Writer – Jeph Loeb
Artist – Ian Churchill
Inker – Norm Rapmund
Colours – Richard & Tanya Horie
Letters – Liz Agraphiotis
The sixth and final issue of the first volume of The Coven has all the benefits of the previous issue as well as its negatives. While it reads briskly and is set at a good pace, there are few pages than most books that were published at the time of its release and so reads even faster due to that fact. The story by Jeph Loeb is one that continues right off of the last one and all is concluded well enough as Fantom who has taken control of Scratch and Spellcaster is herself freed from the spell she was put under by and everything ends on a positive note. Most of the action would come from Spellcaster and Scratch who would end up battling each other but it would be over quickly as more Goblyns would enter the picture, these ones seemingly in charge of the ones who went rogue. Loeb does a fine job of it and Ian Churchill provides some of his best pencils yet to wrap the story up nice and neat, though the two of them do leave it on a cliff-hanger, not to mention they leave some plot threads unresolved from both this story and the one which came before.

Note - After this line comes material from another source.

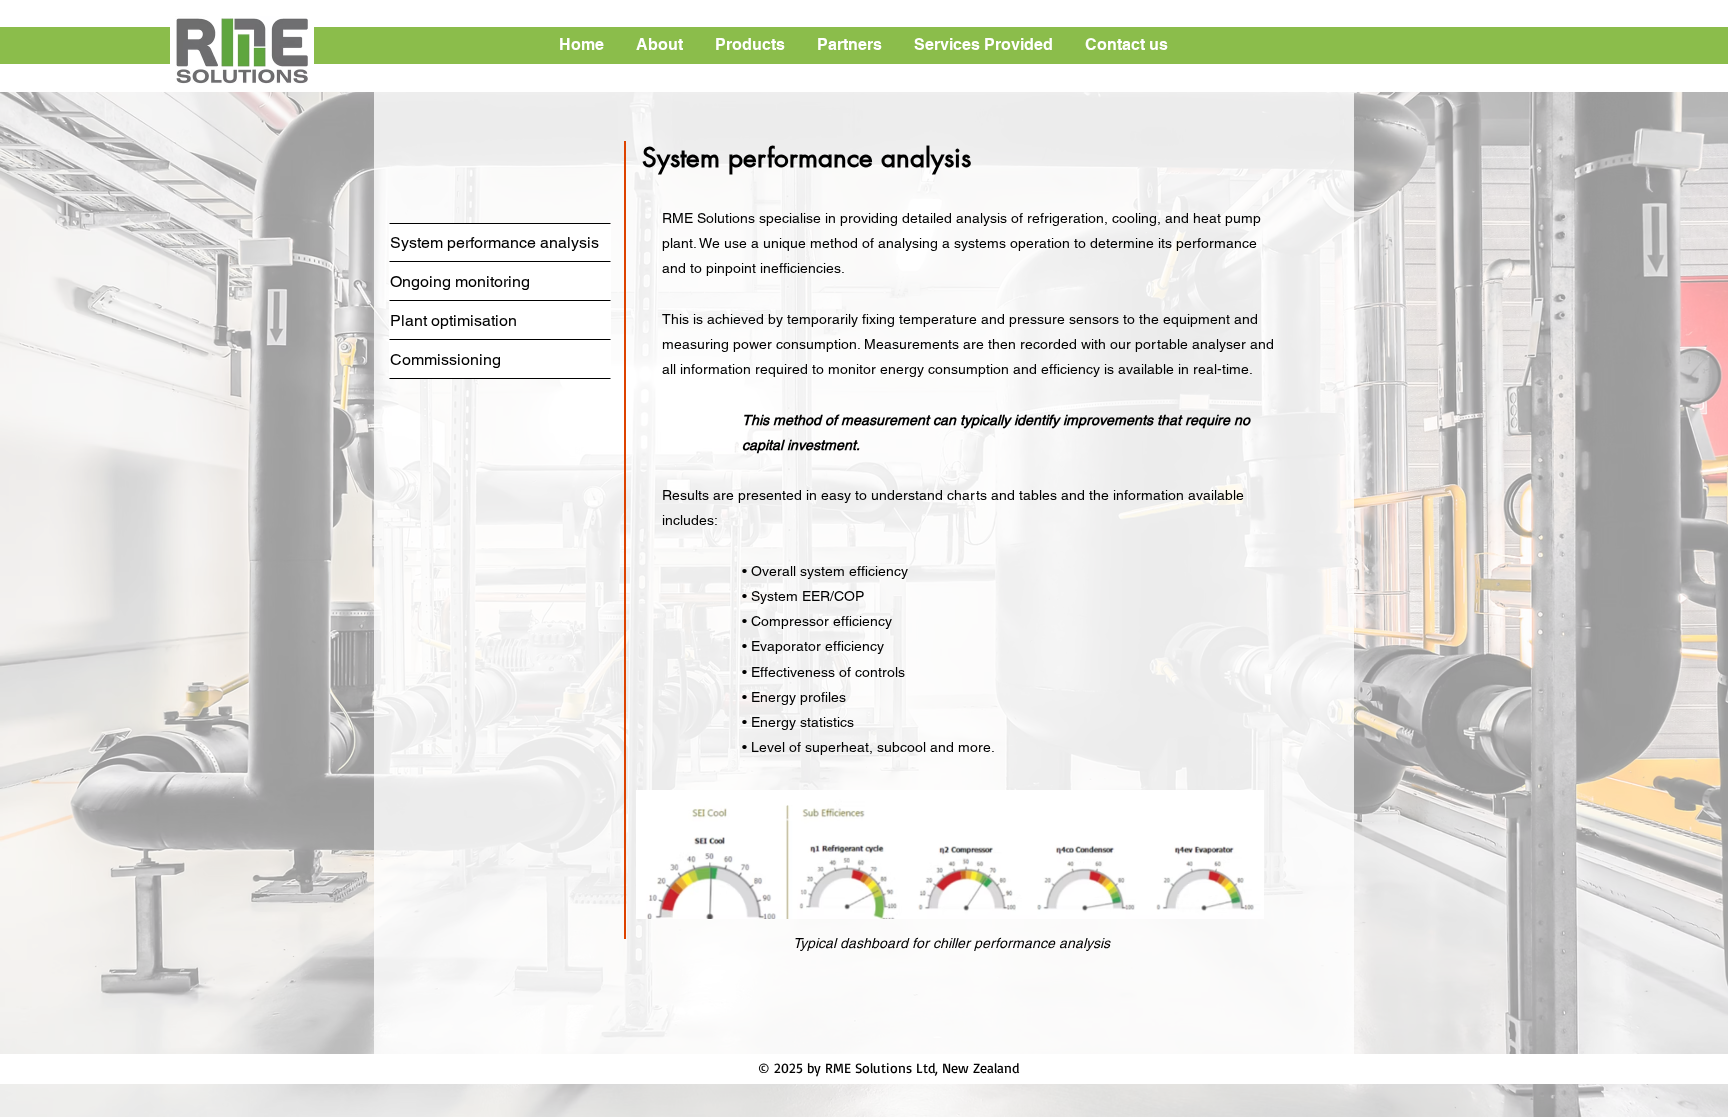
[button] (660, 45)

What is going on with the Pentad, what is going on with Christina, what is going on with Blackmass, who is the stranger looking for Christina and where or when will any of this continue on are just some of the questions that readers might have when finishing this issue. That being said, out of all the books in the series, this was by far one of the better ones, both in terms of story and art and simply for the fact that it was far more straightforward in terms of plot, characterization and so forth. The series overall could have and should have been a lot better, especially considering Loeb was at the helm. The fact that in six issues there were two separate stories where the first was rushed and somewhat unfinished while the second had nothing to do with what had come before is also quite strange. At the end of the day, it was a strange reading experience but it would end better than how it all began.